Par des mémoires en défense enregistrés les 31 mars, 9 mai et 18 septembre 2023, le département du Gard conclut au rejet de la requête.
Il fait valoir que :
— les conclusions à fin d’annulation de l’arrêté du 16 juillet 2021 sont irrecevables du fait de leur tardiveté ;
— les autres moyens soulevés ne sont pas fondés.
Les parties ont été informées, en application des dispositions de l’article R. 611-7 du code de justice administrative, de ce que le jugement était susceptible d’être fondé sur plusieurs moyens relevés d’office tirés de l’irrecevabilité des conclusions à fin d’annulation de l’avis de la commission de réforme du 24 mars 2022, de la décision du conseil médical unique du 22 septembre 2022 et du courrier du 30 novembre 2022 en tant qu’il fixerait un taux d’invalidité, qui revêtent un caractère préparatoire à la mise en œuvre de la procédure de mise à la retraite pour invalidité et ne peuvent faire l’objet d’un recours pour excès de pouvoir, et des conclusions tendant à l’octroi d’une pension de retraite à taux plein, en l’absence de décision préalable accordant ou refusant à M. B une pension de retraite à taux plein.
M. B a été admis au bénéfice de l’aide juridictionnelle totale par une décision du 20 décembre 2022.
Vu les autres pièces du dossier.
Vu :
— la loi n° 91-647 du 10 juillet 1991 relative à l’aide juridique ;
— le décret n° 2020-1717 du 28 décembre 2020 relatif à l’aide juridictionnelle et à l’aide à l’intervention de l’avocat dans les procédures non juridictionnelles ;
— le décret n° 2003-1306 du 26 décembre 2003 relatif au régime de retraite des fonctionnaires affiliés à la caisse nationale de retraites des agents des collectivités territoriales ;
— le code de justice administrative.
Les parties ont été régulièrement averties du jour de l’audience.

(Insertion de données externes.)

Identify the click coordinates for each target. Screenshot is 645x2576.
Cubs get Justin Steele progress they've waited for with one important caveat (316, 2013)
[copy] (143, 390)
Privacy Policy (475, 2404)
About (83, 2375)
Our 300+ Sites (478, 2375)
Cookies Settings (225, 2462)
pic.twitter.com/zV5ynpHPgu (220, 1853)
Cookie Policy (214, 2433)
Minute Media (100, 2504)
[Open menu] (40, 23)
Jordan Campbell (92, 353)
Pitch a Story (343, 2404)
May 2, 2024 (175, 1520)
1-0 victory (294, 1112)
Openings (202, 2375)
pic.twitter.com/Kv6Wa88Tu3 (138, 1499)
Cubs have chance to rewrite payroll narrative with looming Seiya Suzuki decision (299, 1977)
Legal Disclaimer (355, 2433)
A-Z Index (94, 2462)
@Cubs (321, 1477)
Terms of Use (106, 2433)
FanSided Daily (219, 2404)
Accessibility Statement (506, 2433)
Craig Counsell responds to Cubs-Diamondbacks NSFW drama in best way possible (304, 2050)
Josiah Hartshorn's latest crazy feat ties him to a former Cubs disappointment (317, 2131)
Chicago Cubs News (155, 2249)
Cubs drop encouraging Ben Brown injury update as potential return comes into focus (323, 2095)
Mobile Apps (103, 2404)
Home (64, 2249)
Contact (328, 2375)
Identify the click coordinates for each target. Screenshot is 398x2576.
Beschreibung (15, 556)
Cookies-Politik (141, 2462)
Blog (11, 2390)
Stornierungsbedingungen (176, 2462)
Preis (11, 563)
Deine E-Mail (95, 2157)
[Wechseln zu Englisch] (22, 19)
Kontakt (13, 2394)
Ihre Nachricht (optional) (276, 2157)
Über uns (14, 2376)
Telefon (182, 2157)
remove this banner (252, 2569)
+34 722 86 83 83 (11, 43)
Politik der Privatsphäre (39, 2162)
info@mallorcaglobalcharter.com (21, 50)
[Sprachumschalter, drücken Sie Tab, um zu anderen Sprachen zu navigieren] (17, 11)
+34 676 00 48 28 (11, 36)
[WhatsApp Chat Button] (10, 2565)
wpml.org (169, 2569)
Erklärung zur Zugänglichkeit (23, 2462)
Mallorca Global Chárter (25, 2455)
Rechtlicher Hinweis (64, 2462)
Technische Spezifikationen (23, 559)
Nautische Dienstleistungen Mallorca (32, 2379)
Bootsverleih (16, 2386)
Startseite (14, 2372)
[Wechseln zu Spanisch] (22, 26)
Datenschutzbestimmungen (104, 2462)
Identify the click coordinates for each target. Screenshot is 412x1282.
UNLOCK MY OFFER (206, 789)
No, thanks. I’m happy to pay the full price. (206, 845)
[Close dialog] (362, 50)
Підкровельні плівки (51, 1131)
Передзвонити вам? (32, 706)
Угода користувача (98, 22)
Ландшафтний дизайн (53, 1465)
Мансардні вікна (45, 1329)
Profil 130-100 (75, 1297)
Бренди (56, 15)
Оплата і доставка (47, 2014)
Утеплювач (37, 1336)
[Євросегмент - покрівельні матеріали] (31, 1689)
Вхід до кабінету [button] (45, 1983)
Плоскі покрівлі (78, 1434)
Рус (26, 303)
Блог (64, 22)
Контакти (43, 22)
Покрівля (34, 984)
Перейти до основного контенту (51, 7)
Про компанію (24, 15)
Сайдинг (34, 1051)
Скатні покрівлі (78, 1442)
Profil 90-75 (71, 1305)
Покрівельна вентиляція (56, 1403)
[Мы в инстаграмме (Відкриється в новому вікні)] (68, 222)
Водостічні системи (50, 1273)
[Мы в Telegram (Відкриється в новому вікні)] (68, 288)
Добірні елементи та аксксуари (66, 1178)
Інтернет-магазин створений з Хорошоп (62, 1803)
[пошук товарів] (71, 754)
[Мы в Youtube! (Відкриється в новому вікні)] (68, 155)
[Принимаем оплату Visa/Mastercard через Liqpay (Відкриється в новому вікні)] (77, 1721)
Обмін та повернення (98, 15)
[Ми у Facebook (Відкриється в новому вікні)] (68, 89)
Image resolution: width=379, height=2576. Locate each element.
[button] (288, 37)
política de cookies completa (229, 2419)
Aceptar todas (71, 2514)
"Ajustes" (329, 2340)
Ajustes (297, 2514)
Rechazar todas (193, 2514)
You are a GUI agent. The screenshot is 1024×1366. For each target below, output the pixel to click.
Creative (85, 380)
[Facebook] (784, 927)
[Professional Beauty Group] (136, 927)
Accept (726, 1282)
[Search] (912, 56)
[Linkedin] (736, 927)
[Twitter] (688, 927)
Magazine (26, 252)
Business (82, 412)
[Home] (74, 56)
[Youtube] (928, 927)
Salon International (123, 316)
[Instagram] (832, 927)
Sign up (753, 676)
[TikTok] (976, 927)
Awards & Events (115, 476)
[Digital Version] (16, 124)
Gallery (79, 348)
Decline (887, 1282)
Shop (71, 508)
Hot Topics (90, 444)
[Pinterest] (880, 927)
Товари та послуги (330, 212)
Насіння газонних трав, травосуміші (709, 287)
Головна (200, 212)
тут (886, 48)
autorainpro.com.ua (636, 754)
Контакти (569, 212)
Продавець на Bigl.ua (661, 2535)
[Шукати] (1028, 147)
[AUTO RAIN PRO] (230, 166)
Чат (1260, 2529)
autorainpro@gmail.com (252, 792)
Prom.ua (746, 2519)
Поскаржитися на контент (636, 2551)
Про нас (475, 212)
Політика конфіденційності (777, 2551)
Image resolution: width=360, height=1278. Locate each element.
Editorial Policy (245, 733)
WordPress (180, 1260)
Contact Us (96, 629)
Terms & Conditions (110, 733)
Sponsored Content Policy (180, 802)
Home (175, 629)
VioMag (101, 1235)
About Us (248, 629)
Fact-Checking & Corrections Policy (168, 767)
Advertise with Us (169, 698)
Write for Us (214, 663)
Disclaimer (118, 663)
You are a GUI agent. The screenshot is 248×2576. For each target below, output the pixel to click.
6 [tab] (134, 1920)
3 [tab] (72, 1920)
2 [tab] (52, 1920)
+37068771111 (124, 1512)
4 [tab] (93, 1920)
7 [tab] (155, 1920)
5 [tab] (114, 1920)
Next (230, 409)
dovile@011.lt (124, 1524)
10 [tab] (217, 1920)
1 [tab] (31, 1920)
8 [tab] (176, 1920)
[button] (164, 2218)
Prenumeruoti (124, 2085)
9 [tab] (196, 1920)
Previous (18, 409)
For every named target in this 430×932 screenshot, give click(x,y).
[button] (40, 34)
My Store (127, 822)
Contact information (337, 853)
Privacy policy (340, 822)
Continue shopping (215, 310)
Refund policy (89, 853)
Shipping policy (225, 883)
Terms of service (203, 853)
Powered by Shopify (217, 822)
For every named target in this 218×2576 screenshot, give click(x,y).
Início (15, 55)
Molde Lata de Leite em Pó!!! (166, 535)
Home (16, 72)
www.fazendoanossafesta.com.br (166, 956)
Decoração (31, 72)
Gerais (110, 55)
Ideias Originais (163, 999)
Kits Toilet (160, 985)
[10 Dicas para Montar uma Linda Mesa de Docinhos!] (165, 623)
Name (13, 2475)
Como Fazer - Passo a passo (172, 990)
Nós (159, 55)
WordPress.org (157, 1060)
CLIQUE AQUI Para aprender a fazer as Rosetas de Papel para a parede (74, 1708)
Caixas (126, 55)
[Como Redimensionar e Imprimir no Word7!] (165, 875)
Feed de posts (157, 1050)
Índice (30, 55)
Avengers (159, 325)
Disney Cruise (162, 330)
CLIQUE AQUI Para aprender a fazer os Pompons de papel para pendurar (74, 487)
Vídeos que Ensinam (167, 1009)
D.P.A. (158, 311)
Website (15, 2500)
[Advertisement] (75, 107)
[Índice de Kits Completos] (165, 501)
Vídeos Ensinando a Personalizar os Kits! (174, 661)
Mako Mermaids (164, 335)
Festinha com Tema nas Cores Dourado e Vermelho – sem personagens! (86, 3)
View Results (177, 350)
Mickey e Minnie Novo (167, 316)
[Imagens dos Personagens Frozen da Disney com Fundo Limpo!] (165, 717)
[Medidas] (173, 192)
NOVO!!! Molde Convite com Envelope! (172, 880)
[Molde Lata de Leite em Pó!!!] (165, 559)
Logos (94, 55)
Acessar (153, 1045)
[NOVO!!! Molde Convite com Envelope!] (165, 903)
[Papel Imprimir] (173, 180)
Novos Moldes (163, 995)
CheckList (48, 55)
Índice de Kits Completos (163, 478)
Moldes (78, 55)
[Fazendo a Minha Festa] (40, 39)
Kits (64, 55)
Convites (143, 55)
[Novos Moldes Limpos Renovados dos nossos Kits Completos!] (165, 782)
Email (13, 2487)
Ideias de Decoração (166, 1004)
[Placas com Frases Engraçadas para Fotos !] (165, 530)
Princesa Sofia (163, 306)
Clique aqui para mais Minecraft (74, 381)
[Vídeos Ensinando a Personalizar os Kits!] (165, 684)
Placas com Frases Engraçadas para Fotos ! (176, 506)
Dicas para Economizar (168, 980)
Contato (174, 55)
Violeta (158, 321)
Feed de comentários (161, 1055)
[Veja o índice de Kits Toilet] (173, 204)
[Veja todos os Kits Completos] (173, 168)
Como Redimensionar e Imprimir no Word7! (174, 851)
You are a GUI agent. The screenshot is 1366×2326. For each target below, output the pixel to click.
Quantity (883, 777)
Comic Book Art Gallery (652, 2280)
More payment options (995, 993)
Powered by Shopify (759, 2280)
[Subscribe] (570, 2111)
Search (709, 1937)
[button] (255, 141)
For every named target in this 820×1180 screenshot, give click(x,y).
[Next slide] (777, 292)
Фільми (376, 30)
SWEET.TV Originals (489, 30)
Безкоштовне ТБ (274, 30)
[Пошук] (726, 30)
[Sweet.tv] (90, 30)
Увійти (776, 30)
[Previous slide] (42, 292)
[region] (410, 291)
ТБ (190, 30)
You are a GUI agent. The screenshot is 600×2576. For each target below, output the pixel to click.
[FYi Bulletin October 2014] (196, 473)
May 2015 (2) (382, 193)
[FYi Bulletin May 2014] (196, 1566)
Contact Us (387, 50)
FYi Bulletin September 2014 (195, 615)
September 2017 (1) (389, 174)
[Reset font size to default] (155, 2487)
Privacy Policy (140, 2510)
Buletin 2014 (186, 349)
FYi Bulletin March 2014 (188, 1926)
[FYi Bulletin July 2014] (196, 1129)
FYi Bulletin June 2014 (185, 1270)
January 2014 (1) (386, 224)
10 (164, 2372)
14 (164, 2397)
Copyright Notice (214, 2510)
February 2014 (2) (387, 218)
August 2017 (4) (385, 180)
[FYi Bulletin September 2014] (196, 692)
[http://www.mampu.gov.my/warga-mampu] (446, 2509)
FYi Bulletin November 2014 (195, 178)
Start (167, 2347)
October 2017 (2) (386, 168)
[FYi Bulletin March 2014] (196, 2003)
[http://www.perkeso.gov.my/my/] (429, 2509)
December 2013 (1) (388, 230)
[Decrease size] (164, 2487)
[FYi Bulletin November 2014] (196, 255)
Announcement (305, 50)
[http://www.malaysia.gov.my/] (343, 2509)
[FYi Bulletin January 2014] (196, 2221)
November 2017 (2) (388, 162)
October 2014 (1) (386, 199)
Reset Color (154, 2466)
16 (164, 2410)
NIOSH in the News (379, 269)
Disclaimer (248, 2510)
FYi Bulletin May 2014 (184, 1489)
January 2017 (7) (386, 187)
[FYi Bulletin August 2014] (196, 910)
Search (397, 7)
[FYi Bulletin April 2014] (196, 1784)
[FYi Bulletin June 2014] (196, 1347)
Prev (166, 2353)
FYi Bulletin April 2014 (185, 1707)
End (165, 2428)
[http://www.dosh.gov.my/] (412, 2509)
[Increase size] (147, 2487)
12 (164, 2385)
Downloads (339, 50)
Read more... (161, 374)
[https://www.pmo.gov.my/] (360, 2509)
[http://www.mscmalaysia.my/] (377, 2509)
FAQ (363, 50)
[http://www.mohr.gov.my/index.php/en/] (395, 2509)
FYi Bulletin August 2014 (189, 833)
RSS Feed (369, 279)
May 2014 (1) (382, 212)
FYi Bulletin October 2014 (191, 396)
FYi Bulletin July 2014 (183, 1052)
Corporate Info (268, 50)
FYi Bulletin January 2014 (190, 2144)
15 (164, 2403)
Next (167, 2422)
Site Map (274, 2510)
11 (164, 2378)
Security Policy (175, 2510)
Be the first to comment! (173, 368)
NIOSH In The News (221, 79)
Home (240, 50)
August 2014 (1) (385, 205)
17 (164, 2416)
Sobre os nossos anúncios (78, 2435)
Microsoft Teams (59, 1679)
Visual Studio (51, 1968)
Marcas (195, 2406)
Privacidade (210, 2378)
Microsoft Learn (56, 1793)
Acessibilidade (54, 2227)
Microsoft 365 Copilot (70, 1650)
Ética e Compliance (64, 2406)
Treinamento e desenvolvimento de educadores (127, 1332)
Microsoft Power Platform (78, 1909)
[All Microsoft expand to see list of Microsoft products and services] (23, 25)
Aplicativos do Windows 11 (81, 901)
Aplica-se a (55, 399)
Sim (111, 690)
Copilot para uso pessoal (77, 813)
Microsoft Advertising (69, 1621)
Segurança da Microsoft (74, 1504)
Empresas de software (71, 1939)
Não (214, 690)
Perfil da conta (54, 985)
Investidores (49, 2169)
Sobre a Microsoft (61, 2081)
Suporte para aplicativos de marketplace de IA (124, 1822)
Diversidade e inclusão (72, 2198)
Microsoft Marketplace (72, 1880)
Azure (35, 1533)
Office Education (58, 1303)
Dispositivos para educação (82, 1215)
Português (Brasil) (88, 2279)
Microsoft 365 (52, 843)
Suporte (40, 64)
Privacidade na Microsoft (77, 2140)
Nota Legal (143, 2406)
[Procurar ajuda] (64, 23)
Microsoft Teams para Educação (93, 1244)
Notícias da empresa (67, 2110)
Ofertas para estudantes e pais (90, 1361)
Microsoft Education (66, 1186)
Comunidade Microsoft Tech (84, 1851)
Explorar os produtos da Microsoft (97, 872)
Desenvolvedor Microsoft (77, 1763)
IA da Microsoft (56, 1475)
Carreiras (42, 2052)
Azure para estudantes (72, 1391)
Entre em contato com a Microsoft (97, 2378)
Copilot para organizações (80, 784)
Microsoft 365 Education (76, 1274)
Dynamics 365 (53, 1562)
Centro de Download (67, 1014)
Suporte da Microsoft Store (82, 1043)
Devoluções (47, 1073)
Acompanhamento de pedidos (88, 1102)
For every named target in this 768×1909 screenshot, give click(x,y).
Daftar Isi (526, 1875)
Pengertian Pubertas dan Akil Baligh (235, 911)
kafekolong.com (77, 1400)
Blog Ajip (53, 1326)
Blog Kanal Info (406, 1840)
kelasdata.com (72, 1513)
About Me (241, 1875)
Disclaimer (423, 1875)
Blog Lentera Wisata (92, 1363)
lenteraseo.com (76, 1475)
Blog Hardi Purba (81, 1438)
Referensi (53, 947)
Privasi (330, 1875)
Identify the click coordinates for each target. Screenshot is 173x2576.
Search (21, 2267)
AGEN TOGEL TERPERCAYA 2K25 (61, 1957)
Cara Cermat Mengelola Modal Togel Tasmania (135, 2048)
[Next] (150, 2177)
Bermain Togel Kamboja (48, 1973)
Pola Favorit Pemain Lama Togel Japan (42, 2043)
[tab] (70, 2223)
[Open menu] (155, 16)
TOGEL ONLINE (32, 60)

Les parties n’étant ni présentes ni représentées, ont été entendus au cours de l’audience publique :
— le rapport de Mme Béréhouc, conseillère,
— les conclusions de M. Chaussard, rapporteur public.
Considérant ce qui suit :
1. M. B, fonctionnaire de catégorie A, exerçait les fonctions d’assistant socio-éducatif au sein du département du Gard. Par décision du 16 juillet 2021, la présidente du conseil départemental du Gard a reconnu son inaptitude totale et définitive à l’exercice de toutes fonctions. Par arrêté du 16 juillet 2021, elle a maintenu le versement de son demi-traitement dans l’attente de sa mise à la retraite pour invalidité. Le 24 mars 2022, la commission départementale de réforme a émis un avis favorable à la mise à la retraite pour invalidité de M. B. Par courrier du 20 avril 2022, l’intéressé a contesté les taux d’invalidité retenus et a sollicité une nouvelle expertise médicale. Le 22 septembre 2022, le conseil médical départemental unique a confirmé l’avis favorable à sa mise à la retraite pour invalidité et a retenu les mêmes taux d’invalidité. Le recours gracieux qu’il a exercé contre ces taux a été rejeté par décision de la présidente du conseil départemental du Gard du 30 novembre 2022. M. B demande au tribunal d’annuler l’arrêté du 16 juillet 2021 et les avis des 24 mars et 22 septembre 2022 ainsi que le courrier du 30 novembre 2022, de réévaluer son taux d’incapacité et de lui octroyer une pension de retraite à taux plein.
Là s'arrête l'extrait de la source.